Problem to solve:
Reproduce, unchanged, the lines of the data from the one containing "Select the 'Productivity" through the one containing "Looking at the screenshot, I should click(1805, 939).", with both of those lines included.
— START Material shown —
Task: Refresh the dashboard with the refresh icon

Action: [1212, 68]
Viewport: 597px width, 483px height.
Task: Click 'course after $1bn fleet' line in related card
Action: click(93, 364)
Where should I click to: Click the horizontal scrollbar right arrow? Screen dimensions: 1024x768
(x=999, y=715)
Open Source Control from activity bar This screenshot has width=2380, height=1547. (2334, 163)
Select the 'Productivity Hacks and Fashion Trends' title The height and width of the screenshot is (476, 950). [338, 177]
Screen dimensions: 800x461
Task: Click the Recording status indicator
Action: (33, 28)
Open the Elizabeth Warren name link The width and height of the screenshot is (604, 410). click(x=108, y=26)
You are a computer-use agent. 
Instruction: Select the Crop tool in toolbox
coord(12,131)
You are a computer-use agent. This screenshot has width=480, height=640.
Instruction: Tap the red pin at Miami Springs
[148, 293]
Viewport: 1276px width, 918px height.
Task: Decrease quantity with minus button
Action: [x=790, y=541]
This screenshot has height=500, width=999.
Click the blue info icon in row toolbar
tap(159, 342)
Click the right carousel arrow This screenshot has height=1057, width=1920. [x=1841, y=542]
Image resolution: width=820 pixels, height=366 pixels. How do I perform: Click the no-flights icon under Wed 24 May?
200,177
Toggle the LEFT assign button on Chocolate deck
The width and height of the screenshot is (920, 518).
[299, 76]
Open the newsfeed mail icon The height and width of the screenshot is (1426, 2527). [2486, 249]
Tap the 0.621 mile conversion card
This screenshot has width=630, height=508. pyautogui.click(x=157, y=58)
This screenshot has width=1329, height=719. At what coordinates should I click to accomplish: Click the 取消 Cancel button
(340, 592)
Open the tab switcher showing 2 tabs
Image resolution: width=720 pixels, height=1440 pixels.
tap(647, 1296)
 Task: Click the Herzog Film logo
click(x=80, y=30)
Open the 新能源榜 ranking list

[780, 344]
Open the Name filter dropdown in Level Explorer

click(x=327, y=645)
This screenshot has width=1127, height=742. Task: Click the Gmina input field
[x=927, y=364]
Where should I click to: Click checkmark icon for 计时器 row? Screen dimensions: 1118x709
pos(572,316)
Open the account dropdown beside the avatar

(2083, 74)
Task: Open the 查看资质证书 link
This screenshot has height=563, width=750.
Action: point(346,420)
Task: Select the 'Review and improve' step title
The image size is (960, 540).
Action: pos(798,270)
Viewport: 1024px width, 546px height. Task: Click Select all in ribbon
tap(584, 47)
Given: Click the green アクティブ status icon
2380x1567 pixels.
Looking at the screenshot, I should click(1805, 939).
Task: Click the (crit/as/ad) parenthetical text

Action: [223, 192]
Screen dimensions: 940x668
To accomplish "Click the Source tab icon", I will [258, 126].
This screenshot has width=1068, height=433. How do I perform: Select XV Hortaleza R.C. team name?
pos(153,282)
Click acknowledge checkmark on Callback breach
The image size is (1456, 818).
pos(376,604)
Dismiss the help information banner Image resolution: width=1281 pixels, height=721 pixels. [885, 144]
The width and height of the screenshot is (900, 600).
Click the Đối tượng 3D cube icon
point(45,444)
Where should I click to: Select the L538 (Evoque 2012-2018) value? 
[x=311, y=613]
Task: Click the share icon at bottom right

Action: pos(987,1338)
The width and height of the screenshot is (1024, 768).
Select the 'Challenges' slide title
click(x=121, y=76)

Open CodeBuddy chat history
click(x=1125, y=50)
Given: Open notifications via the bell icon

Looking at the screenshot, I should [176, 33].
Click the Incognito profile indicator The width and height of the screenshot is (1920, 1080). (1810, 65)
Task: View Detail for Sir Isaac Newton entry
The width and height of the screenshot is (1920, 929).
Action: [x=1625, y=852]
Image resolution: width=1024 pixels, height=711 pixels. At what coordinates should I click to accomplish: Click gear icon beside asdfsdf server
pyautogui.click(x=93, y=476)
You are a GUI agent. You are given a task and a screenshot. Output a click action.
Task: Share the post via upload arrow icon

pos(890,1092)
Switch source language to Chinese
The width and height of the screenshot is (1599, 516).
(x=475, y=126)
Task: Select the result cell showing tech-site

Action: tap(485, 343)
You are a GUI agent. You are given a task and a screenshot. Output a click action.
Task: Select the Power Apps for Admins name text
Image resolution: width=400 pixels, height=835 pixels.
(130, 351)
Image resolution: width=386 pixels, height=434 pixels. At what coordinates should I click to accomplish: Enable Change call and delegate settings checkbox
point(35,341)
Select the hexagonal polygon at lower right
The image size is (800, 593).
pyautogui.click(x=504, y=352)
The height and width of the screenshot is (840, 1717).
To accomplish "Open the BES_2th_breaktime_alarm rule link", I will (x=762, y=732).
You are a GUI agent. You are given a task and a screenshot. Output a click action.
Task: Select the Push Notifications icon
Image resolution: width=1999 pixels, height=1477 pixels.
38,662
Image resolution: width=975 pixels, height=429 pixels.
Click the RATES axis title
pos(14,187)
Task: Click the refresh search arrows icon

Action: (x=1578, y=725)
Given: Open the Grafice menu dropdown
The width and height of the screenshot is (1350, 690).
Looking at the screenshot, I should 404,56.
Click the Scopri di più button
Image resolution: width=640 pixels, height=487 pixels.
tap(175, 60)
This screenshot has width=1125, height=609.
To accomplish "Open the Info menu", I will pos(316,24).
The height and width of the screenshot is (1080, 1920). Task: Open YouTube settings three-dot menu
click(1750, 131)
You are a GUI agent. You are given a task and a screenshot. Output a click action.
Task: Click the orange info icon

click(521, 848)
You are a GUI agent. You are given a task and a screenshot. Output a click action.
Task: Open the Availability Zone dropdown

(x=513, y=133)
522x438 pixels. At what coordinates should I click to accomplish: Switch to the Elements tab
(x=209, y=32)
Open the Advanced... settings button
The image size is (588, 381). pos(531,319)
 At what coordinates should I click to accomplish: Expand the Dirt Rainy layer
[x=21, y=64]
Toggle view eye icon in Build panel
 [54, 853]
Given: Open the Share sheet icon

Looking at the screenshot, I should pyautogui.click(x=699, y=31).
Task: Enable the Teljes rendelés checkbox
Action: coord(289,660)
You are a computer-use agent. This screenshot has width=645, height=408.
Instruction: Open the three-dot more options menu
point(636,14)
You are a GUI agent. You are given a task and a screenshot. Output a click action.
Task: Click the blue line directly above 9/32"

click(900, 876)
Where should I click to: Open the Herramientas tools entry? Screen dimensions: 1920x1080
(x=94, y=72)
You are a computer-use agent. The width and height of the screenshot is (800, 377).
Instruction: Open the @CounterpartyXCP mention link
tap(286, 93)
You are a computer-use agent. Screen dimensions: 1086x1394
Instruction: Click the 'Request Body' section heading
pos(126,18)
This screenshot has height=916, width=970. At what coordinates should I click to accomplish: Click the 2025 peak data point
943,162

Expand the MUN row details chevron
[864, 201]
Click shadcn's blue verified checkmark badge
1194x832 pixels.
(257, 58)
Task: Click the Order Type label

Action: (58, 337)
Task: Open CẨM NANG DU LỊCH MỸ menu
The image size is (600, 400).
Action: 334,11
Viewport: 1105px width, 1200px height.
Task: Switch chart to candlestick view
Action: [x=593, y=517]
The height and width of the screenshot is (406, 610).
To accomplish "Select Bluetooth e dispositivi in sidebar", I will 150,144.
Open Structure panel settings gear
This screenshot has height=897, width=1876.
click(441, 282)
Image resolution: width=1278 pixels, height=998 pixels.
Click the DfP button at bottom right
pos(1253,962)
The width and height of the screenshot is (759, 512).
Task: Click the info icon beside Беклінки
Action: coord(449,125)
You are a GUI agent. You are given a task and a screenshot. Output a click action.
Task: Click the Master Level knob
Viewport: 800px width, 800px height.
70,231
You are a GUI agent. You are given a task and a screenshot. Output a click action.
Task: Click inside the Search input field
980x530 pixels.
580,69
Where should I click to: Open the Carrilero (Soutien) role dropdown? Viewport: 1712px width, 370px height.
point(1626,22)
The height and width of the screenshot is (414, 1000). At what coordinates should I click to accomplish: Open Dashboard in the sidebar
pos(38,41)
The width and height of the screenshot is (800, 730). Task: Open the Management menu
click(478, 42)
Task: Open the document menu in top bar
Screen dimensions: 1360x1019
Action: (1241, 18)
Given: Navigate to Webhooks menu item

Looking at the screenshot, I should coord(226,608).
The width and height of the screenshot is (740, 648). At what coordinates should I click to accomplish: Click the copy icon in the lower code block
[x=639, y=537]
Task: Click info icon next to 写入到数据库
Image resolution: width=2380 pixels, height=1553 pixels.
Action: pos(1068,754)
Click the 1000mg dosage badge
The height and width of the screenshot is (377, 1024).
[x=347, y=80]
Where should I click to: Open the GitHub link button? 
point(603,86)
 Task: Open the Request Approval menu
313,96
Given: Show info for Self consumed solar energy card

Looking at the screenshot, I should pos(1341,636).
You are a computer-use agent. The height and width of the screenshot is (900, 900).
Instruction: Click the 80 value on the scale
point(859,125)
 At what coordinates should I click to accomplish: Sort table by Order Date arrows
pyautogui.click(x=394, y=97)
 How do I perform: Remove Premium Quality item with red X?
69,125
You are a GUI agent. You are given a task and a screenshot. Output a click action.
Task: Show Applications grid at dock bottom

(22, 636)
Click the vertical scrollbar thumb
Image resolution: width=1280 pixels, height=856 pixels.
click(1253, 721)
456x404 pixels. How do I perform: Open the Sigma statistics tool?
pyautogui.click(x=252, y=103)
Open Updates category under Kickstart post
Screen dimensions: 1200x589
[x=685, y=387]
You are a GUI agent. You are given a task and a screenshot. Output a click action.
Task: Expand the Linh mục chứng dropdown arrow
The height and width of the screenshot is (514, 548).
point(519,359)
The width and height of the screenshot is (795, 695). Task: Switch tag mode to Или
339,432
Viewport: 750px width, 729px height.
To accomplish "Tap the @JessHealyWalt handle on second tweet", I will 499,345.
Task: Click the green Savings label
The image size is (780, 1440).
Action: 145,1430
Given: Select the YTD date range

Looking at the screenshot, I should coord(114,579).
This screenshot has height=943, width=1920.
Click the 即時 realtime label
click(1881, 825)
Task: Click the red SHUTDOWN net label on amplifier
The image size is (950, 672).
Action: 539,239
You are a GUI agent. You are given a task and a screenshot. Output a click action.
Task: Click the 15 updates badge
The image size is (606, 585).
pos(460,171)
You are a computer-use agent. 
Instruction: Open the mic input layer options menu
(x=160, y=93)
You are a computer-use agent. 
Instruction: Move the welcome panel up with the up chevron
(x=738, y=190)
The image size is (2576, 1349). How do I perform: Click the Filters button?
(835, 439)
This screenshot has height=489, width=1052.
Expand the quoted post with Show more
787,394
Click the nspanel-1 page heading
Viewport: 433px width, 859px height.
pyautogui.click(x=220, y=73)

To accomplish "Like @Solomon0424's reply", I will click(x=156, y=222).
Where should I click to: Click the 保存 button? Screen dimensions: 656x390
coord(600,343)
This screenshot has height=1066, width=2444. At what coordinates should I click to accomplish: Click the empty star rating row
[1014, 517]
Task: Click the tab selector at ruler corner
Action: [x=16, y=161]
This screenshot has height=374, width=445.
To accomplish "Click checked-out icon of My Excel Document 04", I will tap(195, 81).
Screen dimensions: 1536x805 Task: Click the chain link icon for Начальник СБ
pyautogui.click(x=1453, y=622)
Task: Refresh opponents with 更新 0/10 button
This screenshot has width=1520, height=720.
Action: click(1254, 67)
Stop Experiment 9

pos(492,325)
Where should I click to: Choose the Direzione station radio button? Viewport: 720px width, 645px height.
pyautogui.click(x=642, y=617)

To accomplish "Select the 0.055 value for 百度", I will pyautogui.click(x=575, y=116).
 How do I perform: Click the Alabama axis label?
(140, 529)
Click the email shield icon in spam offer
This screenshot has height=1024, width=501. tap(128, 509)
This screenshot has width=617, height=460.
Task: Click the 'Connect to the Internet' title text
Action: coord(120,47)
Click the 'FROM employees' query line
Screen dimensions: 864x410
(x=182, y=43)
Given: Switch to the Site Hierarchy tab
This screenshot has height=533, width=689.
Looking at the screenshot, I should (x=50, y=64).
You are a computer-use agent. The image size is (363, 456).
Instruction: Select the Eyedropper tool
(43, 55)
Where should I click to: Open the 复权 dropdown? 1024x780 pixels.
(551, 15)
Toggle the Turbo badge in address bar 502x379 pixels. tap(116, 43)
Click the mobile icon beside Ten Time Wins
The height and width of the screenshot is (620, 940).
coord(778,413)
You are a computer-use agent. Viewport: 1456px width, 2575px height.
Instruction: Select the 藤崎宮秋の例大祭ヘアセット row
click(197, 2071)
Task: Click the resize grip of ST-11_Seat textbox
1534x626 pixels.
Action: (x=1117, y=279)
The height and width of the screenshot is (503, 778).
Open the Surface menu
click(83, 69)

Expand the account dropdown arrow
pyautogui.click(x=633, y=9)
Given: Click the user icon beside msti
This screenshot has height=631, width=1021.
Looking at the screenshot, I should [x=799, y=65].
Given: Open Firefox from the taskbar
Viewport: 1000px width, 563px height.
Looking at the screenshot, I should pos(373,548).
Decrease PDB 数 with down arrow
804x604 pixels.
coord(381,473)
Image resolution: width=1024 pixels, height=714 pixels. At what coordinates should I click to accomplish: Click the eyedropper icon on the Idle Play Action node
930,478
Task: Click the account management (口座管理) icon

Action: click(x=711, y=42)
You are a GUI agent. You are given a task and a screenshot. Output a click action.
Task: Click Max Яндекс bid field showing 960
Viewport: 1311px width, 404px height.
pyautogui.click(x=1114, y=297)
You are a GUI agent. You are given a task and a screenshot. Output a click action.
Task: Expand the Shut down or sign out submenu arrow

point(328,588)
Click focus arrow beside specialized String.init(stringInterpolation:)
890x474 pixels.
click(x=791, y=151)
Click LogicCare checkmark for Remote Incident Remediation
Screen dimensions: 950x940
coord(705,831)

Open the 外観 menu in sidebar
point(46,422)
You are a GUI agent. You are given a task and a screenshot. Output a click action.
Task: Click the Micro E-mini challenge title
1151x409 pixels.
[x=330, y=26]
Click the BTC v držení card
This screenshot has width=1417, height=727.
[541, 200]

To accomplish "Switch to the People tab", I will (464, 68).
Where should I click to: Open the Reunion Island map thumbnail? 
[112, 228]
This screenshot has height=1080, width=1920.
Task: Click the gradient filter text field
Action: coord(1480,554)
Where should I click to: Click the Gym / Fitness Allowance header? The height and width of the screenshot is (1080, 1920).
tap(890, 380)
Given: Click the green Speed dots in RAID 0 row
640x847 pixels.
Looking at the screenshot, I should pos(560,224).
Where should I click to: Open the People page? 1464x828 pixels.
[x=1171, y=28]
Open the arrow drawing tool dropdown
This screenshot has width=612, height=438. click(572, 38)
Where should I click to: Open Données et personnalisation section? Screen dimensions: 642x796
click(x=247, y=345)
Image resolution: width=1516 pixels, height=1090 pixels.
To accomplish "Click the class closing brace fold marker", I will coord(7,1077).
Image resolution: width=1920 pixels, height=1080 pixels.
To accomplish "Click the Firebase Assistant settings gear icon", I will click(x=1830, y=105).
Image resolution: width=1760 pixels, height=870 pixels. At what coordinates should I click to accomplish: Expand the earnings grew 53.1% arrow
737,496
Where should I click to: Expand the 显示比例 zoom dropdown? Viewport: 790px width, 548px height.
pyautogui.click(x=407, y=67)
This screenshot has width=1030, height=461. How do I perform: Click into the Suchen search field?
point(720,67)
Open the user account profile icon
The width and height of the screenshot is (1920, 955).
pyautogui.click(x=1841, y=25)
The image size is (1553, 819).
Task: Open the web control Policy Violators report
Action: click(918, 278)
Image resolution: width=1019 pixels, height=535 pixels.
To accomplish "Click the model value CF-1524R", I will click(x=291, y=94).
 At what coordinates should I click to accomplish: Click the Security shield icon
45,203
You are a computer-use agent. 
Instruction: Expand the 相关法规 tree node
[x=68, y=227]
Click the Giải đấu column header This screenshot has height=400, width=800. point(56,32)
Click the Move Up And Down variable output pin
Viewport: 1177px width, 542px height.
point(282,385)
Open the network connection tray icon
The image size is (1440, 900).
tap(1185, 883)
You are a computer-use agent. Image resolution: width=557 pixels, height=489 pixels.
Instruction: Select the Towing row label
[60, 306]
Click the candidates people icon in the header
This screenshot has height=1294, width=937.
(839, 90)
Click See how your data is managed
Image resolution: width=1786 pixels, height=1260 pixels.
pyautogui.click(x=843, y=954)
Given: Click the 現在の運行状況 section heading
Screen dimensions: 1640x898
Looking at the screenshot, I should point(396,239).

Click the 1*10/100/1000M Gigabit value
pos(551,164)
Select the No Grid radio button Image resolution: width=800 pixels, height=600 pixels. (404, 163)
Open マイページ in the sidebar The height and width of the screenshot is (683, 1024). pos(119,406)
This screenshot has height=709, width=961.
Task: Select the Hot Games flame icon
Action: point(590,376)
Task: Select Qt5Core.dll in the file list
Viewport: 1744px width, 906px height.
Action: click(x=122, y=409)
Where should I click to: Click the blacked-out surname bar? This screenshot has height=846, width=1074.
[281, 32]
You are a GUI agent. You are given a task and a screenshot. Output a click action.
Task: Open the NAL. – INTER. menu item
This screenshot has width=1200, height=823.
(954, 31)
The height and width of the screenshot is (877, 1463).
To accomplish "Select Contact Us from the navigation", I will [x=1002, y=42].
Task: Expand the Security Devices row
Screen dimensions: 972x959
— END Material shown —
Solution to the problem:
Select the 'Productivity Hacks and Fashion Trends' title The height and width of the screenshot is (476, 950). [338, 177]
Screen dimensions: 800x461
Task: Click the Recording status indicator
Action: (33, 28)
Open the Elizabeth Warren name link The width and height of the screenshot is (604, 410). click(x=108, y=26)
You are a computer-use agent. 
Instruction: Select the Crop tool in toolbox
coord(12,131)
You are a computer-use agent. This screenshot has width=480, height=640.
Instruction: Tap the red pin at Miami Springs
[148, 293]
Viewport: 1276px width, 918px height.
Task: Decrease quantity with minus button
Action: [x=790, y=541]
This screenshot has height=500, width=999.
Click the blue info icon in row toolbar
tap(159, 342)
Click the right carousel arrow This screenshot has height=1057, width=1920. [x=1841, y=542]
Image resolution: width=820 pixels, height=366 pixels. How do I perform: Click the no-flights icon under Wed 24 May?
200,177
Toggle the LEFT assign button on Chocolate deck
The width and height of the screenshot is (920, 518).
[299, 76]
Open the newsfeed mail icon The height and width of the screenshot is (1426, 2527). [2486, 249]
Tap the 0.621 mile conversion card
This screenshot has width=630, height=508. pyautogui.click(x=157, y=58)
This screenshot has width=1329, height=719. At what coordinates should I click to accomplish: Click the 取消 Cancel button
(340, 592)
Open the tab switcher showing 2 tabs
Image resolution: width=720 pixels, height=1440 pixels.
tap(647, 1296)
 Task: Click the Herzog Film logo
click(x=80, y=30)
Open the 新能源榜 ranking list

[780, 344]
Open the Name filter dropdown in Level Explorer

click(x=327, y=645)
This screenshot has width=1127, height=742. Task: Click the Gmina input field
[x=927, y=364]
Where should I click to: Click checkmark icon for 计时器 row? Screen dimensions: 1118x709
pos(572,316)
Open the account dropdown beside the avatar

(2083, 74)
Task: Open the 查看资质证书 link
This screenshot has height=563, width=750.
Action: point(346,420)
Task: Select the 'Review and improve' step title
The image size is (960, 540).
Action: pos(798,270)
Viewport: 1024px width, 546px height. Task: Click Select all in ribbon
tap(584, 47)
Given: Click the green アクティブ status icon
2380x1567 pixels.
Looking at the screenshot, I should click(1805, 939).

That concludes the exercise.